In other words, this effort reeks of political opportunism, based on three ideas. One, it is far more likely young illegals will live long enough to get some sort of “pathway to citizenship” or amnesty than older, or elderly, illegals. Two, providing them with “free” health insurance grooms them to embrace socialism.
Number three? “In a stance to distance itself from President Trump’s administration, California is set to become the first state in the country to pay for tens of thousands of illegal immigrants to have full health benefits,” Fox News reports. “The move continues to stake California’s position as a bulwark against the policies of Republican President Donald Trump,” the Huffington Post echoed.
In other words, California Democrats are determined to make their state the epicenter of “The Resistance.”
At what price? As Showalter notes, California’s current illegal population “stands at a quarter of the nation’s count.”
After this bill passes?
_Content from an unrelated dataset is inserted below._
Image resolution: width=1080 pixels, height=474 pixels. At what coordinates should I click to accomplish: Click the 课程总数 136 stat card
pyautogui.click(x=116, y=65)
Maybe the question to ask is not whether California will be the first state in the nation to brazenly reward wholesale law-breaking at the expense of its own citizens, but whether it will be the first state in the nation where the illegal population ultimately exceeds the number of citizens.
Such a scenario may not be that far off. According to a survey by Edelman Intelligence, 53% of Californians are already considering moving out, due to the state’s steadily increasing cost of living. For the Millennial generation, the number jumps to 63%.
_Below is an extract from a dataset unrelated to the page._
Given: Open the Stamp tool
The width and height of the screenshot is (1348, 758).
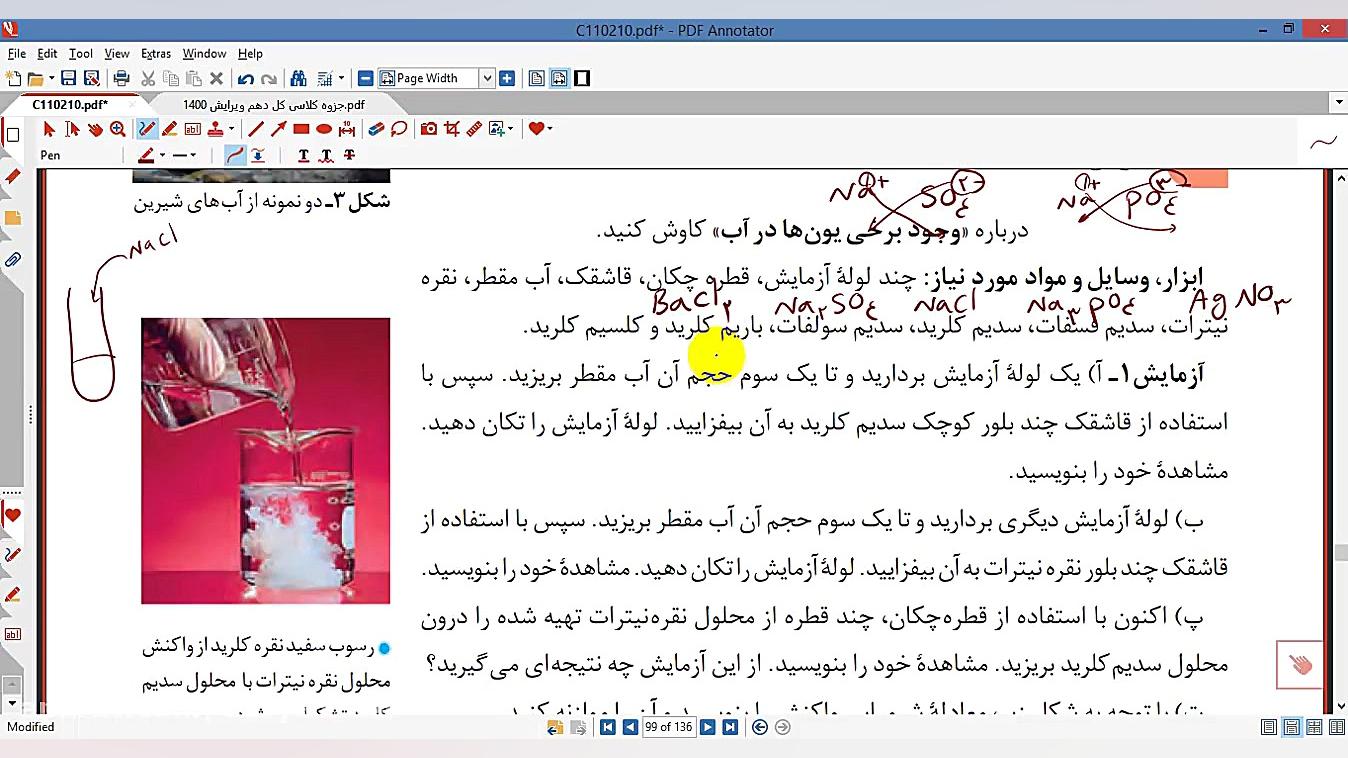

“There have been other signs of the California exodus,” the San Francisco Chronicle reported last February. “In December, it was revealed that one of the most frequently Googled questions in California last year was ‘Should I move out?’”
After this bill passes, it might be more apropos to wonder how many illegals will be asking themselves “how soon can I move in?”
Maybe that question has already been answered. The U.S. Customs and Border Protection website reveals that family unit apprehensions at the state’s San Diego and El Centro border sectors have seen a staggering 611% and 345% increase, respectively.
How many others slipped through? Moreover, what will California do if 100,000 eligible illegals becomes 200,000? Or 300,000?
Only a Democrat Party dedicated to the “fundamental transformation of the United States” knows for sure.